En sueños, confundo las casas en que he vivido. A veces los pasos nocturnos me llevan hasta un antiguo piso de alquiler del que conservo una llave, y, en mi rapto onírico, pruebo si todavía abre su puerta. Sin dificultad entro en la vivienda, que todavía contiene algunos muebles míos, e incluso unos labios de metal rojo con un agujerito para clavar una barra de incienso. A pesar de la vaguedad del espacio, los detalles emergen con claridad. Pero la casa no tiene bombillas. Me digo: “Bueno, solo estaremos aquí durante unos meses… hasta que encontremos otro lugar”, aunque la parte más angustiosa del sueño consiste precisamente en simular que no vivimos allí. En la pesadilla me debato entre la estupidez de mi acto y la búsqueda de una salida airosa.
Otra de mis casas soñadas es rural y emana un aroma a mandil encebollado y residuos de aceite. Tiene una mesa de comedor con mantel de hule y cuartos pequeños con edredones de color ala de mosca; una especie de laberinto conduce a sucesivas estancias igual de lúgubres y ajenas, hasta que, al fondo, veo una habitación luminosa y pienso que no todo está perdido: allí podré sobrevivir sin morirme de tristeza pues la blancura lo redime todo.
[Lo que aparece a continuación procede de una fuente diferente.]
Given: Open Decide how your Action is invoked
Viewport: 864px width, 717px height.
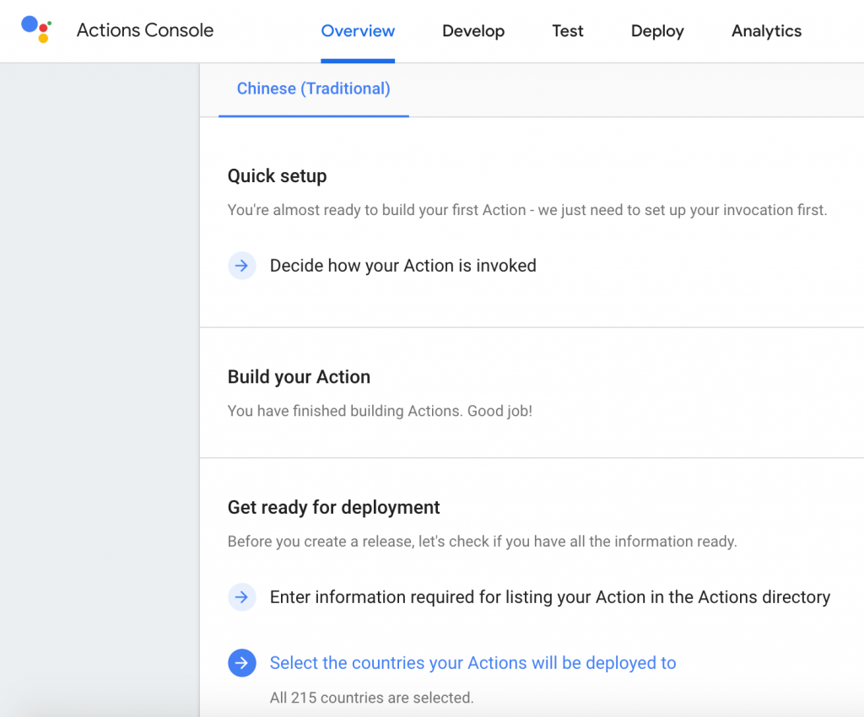Looking at the screenshot, I should [402, 266].
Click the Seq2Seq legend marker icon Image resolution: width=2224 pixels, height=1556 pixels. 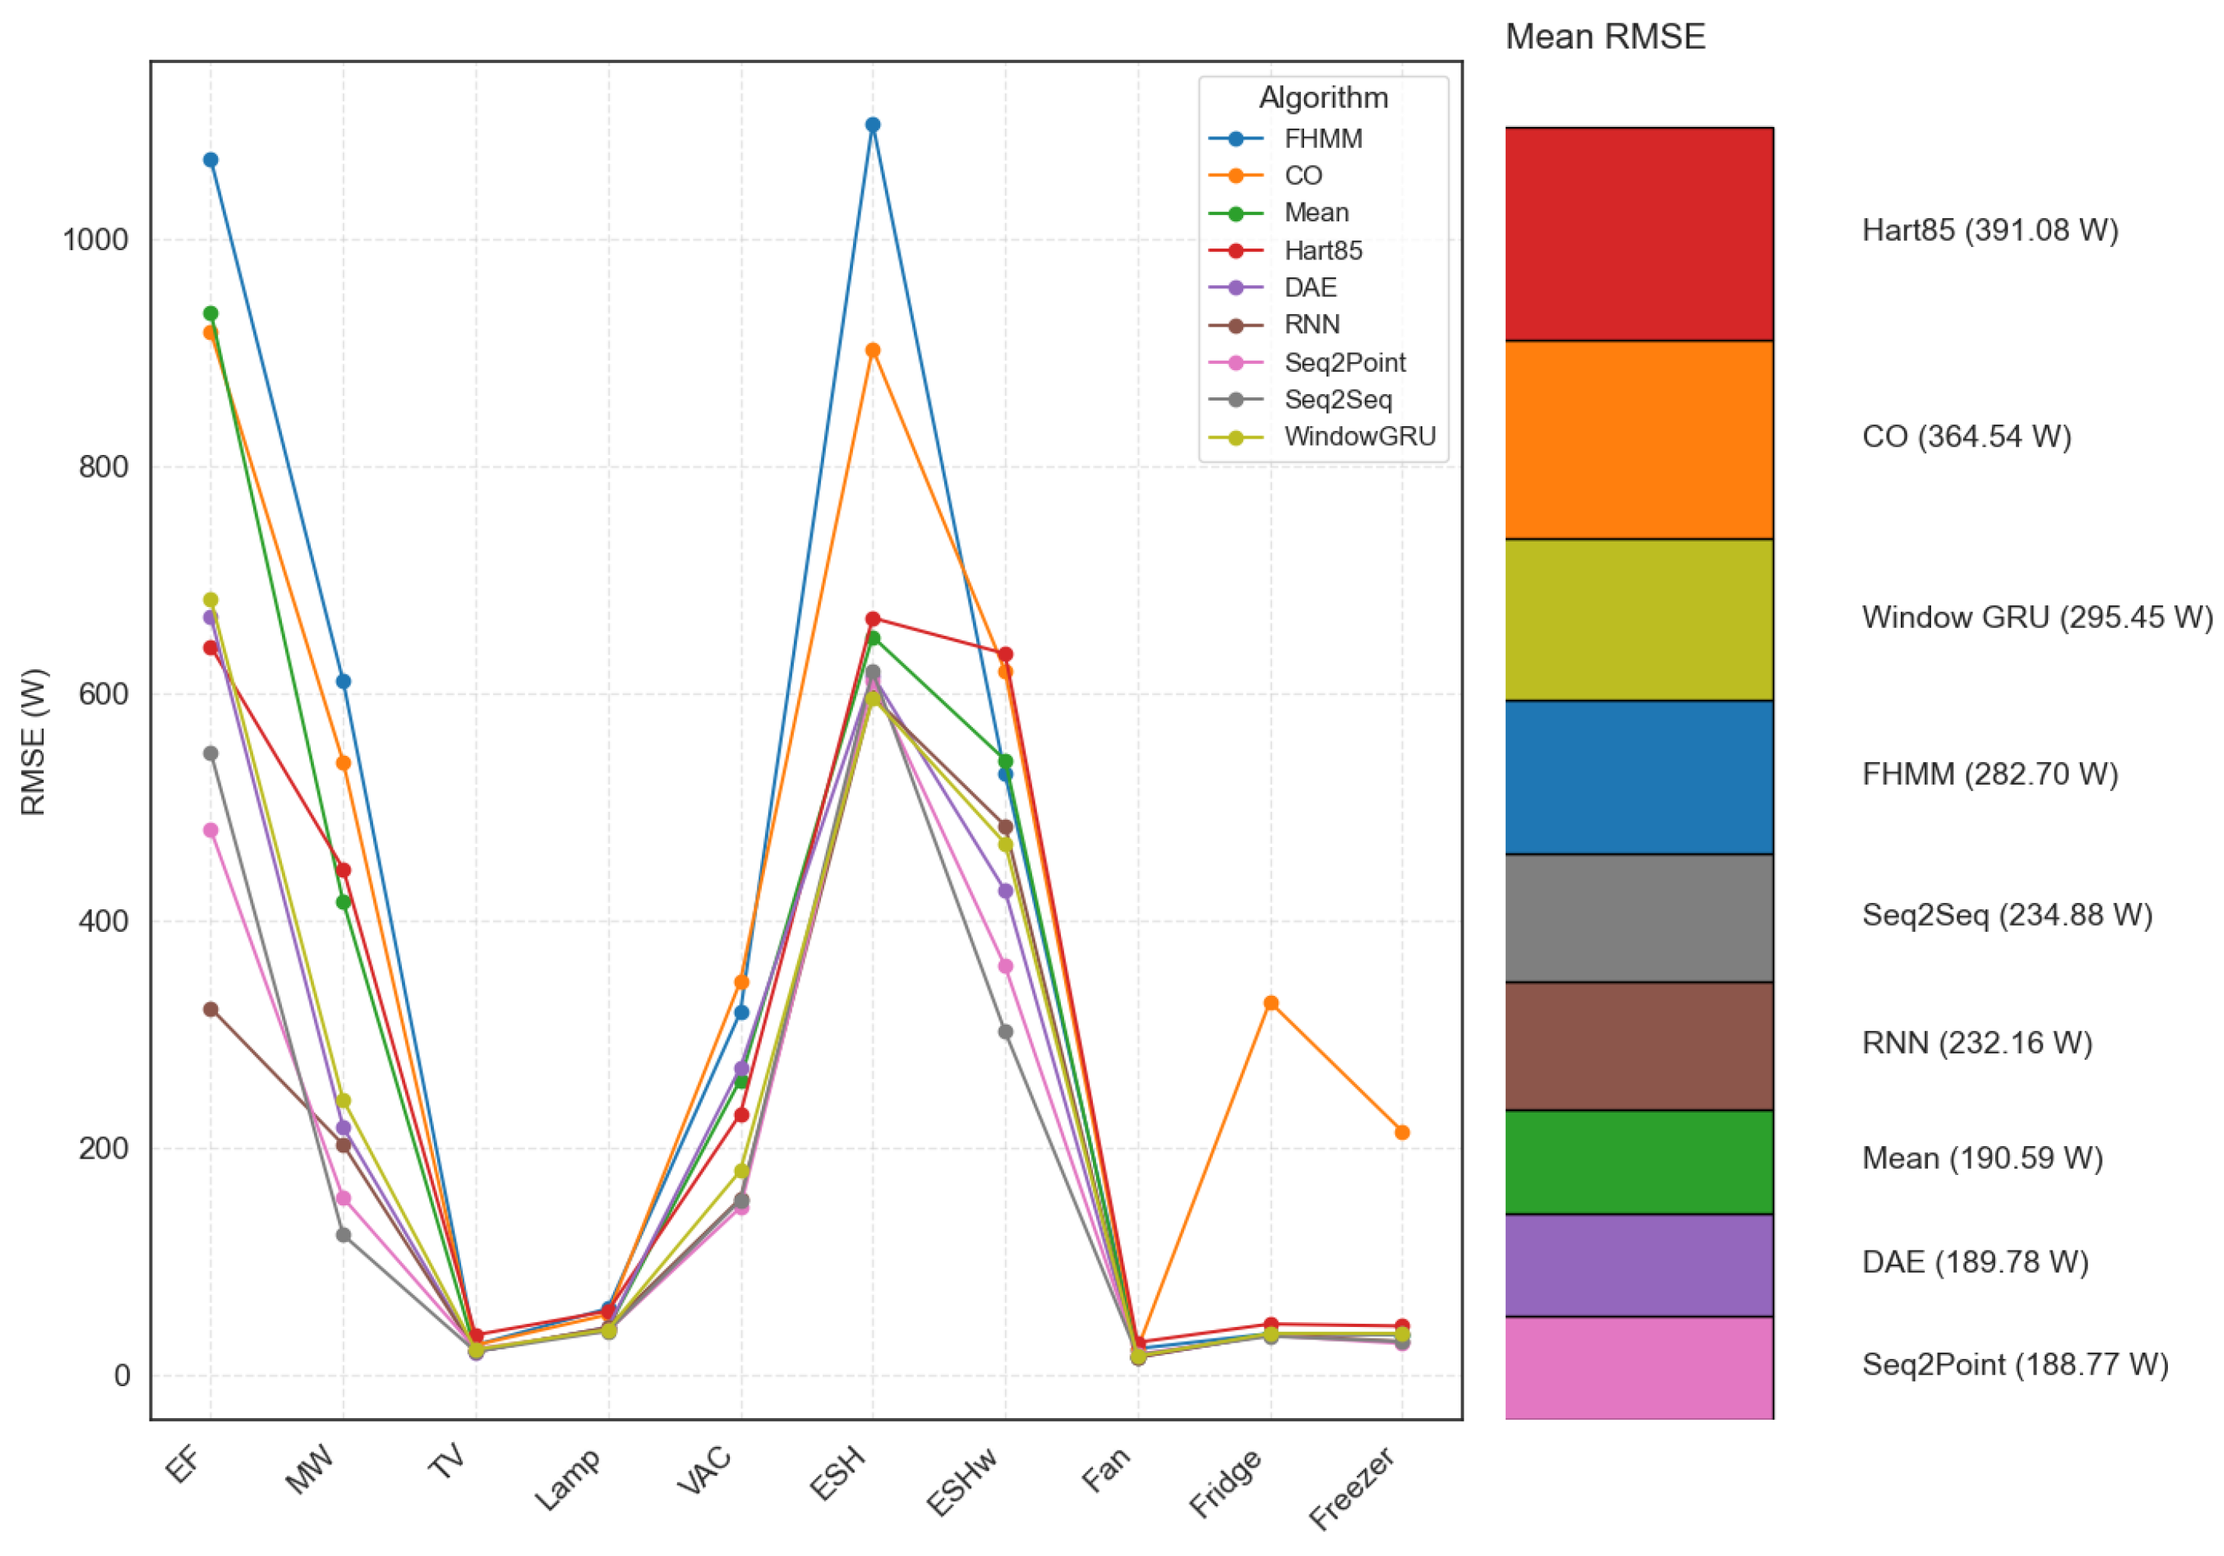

Walter Benjamin soñó que iba con sus padres a visitar a la abuela, y en el pasillo de la casa se topaba con una serie de camas de niño con bebés vestidos de adulto sentados en ellas. “No me quedó más remedio que suponer que eran de la familia”, escribe. En su libro Sueños (Abada Editores), una maravillosa recopilación de algunos de los suyos, define así la textura del sueño: “El tedio es un paño gris, caliente y forrado por dentro con la seda más ardiente y colorida. En ese paño nos envolvemos al soñar: en los arabescos de su forro nos encontramos entonces como en casa”.
Freud afirmaba que todo sueño satisface un deseo, y acaso lo de soñar casas dentro de la casa que es el sueño trata de complacer un temor antiguo, el de hallar un lugar para vivir, justo cuando el mundo acelera sus motores prepandémicos. Más atascos y colapsos. Contenedores varados en un tránsito infinito. Gastar, viajar, regresar a la vieja idea de felicidad, que no de normalidad. Palpita una nostalgia de aquel mundo a medio gas de hace un año, que se solapa con la alegría del reencuentro; una sensación happysad, como dirían los anglosajones, justo cuando nos volvemos a ahogar en la maraña de urgencias que nos impide soñar en grande. A ver si Morfeo me lleva esta noche hasta una villa en la Toscana.
Artículo publicado en La Vanguardia el 3 de noviembre de 2021.